# Quota Fehler obwohl von 500 MB nur 240 MB verbraucht



## andy1965 (5. Okt. 2010)

Hallo!

Ich bekomme bei einem Kunden plötzlich einen Quota Fehler:

[FONT=&quot]#< #5.2.0 x-unix; /bin/cat: write error: Disk quota exceeded procmail: Program failure (1) of "/home/admispconfig/ispconfig/tools/clamav/bin/clamassassin" procmail: Rescue of unfiltered data succeeded error writing to /tmp/.spamassassin20223uT26OUtmp: Disk quota exceeded at /home/admispconfig/ispconfig/tools/spamassassin/usr/bin/spamassassin line 347. procmail: Program failure (122) of "/home/admispconfig/ispconfig/tools/spamassassin/usr/bin/spamassassin" procmail: Rescue of unfiltered data succeeded procmail: Quota exceeded while writing "/var/www/web42/user/(geheim ;-))/Maildir/tmp/1286261015.20211_0.(geheim ;-))"> #SMTP#[/FONT]

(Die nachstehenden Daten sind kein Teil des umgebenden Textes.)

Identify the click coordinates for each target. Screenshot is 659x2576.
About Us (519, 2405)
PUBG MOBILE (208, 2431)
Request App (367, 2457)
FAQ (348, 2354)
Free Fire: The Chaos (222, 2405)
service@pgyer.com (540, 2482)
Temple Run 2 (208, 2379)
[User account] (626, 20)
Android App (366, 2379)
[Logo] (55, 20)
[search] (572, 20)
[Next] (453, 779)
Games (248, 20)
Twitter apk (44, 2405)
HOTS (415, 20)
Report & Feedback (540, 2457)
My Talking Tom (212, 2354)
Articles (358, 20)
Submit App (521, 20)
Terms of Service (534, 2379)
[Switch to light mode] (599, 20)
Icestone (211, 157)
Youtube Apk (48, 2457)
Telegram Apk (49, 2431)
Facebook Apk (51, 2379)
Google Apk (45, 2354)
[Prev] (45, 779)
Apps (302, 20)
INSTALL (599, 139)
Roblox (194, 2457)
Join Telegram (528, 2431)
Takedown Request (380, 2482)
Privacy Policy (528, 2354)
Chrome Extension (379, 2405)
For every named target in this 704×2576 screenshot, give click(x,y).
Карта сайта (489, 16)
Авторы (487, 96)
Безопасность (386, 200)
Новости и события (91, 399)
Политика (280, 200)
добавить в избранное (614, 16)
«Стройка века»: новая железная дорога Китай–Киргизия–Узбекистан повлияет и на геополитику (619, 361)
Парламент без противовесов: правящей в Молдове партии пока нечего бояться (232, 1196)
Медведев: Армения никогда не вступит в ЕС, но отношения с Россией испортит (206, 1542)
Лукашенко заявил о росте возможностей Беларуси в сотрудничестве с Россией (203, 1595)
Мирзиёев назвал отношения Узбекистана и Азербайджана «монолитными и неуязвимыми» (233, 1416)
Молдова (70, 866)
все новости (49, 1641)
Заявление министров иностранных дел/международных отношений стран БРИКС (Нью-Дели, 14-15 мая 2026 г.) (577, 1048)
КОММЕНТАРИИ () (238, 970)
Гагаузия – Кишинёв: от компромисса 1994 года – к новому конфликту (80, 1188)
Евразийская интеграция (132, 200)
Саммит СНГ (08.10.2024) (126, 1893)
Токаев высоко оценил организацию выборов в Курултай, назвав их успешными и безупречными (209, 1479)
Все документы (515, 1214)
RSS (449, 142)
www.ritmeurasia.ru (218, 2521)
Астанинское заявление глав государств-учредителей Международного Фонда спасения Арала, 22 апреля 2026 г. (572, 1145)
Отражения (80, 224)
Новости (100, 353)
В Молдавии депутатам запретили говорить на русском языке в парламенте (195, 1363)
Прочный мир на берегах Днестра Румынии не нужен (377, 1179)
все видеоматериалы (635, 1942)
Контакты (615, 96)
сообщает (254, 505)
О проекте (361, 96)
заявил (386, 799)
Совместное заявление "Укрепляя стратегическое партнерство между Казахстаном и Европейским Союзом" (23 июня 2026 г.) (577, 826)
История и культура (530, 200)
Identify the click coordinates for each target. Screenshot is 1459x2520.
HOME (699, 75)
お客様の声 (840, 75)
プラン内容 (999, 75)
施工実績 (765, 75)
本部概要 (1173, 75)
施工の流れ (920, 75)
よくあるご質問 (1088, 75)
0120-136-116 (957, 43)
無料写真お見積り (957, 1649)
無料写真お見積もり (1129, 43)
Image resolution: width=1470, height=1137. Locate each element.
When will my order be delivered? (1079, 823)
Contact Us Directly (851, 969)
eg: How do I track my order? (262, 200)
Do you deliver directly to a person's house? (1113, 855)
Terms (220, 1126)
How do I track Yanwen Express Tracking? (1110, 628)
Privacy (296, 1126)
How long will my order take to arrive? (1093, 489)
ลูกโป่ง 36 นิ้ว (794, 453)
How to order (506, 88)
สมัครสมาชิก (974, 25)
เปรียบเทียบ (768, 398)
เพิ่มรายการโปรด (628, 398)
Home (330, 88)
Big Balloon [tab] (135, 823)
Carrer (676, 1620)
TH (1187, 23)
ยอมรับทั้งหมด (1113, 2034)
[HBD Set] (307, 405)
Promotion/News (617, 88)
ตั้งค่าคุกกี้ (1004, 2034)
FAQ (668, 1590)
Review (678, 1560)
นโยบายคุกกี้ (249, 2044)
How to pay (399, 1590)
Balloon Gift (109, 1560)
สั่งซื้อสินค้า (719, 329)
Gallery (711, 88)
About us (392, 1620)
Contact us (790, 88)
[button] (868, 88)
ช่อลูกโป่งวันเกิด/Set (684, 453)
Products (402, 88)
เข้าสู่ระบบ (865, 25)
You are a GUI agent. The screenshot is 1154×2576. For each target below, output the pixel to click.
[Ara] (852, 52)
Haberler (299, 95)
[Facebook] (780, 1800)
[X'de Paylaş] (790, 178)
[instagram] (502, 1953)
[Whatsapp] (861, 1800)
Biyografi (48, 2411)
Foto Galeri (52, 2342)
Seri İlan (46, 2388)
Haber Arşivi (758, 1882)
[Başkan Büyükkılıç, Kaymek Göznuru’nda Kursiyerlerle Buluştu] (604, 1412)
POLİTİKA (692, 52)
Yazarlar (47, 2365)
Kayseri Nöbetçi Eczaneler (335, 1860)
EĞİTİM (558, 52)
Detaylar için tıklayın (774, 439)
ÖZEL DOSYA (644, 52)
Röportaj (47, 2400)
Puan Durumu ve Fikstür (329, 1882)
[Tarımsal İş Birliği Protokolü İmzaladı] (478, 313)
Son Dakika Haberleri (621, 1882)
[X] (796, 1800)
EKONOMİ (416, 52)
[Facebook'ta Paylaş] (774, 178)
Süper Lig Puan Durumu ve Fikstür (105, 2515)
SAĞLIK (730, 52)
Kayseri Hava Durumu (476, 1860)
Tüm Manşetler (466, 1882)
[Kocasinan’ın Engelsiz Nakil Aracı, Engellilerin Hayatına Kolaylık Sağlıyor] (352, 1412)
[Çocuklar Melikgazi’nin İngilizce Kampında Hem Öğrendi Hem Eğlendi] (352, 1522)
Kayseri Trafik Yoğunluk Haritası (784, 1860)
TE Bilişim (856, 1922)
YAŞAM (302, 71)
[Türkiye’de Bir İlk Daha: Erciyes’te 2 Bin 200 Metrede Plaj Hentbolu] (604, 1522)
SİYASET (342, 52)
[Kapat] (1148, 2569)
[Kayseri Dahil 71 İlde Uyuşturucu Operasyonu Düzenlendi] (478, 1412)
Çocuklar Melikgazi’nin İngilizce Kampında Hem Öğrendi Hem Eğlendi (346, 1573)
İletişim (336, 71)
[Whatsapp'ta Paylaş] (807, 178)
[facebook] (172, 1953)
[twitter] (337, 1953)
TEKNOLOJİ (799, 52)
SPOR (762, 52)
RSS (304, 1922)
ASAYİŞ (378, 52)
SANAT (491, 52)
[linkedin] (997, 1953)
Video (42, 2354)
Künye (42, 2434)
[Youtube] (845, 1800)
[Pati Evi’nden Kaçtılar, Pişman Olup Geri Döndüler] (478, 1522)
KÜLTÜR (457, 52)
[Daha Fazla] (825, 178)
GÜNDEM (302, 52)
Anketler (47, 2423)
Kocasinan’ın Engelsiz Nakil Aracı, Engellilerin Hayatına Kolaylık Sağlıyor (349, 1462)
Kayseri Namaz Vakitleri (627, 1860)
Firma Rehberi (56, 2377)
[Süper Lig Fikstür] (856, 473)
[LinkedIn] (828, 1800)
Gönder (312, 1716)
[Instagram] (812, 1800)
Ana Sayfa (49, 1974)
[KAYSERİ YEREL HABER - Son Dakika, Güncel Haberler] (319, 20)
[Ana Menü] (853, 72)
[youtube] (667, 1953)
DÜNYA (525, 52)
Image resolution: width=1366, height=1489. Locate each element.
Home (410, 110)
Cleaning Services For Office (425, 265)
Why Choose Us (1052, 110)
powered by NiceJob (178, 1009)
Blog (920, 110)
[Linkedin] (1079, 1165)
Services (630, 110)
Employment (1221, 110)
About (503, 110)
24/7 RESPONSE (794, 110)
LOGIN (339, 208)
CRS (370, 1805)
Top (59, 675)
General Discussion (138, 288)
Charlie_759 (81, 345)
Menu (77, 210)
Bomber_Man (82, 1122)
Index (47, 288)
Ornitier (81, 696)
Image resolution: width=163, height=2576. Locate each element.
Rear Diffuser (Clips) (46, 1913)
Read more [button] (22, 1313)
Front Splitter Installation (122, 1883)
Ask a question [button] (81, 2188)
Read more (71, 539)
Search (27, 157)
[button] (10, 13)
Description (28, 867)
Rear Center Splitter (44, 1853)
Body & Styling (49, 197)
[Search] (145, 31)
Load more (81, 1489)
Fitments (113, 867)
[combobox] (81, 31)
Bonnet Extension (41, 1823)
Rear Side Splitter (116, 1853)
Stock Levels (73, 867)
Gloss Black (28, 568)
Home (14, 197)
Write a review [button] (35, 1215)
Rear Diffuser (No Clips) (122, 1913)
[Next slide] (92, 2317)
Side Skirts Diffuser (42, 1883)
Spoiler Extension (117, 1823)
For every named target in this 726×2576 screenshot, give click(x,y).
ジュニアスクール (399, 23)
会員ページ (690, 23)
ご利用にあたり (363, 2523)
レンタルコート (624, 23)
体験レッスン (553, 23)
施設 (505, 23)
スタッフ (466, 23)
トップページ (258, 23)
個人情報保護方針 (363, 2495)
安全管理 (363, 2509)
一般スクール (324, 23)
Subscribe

Jemand einen Tipp woran das liegen könnte?

Stimmt die Quota Berechnung nicht?


Systemdaten: Centos 5.5 x64, IPConfig 2.2.37

Danke vorab


----------



## Till (5. Okt. 2010)

Die Quota Berechnung ist vermutlich korrekt. Möglicherweise liegen größere Dateien im /tmp Verzeichnis, in der ispconfig quota anzeige sind nur dateien im web Folder berücksichtigt.

Du kannst das quota überprüfen mit:

repquota -avug


----------



## andy1965 (5. Okt. 2010)

Das wars, in den Postfächern "schlummern" mehr als 300 MB.

Danke.


----------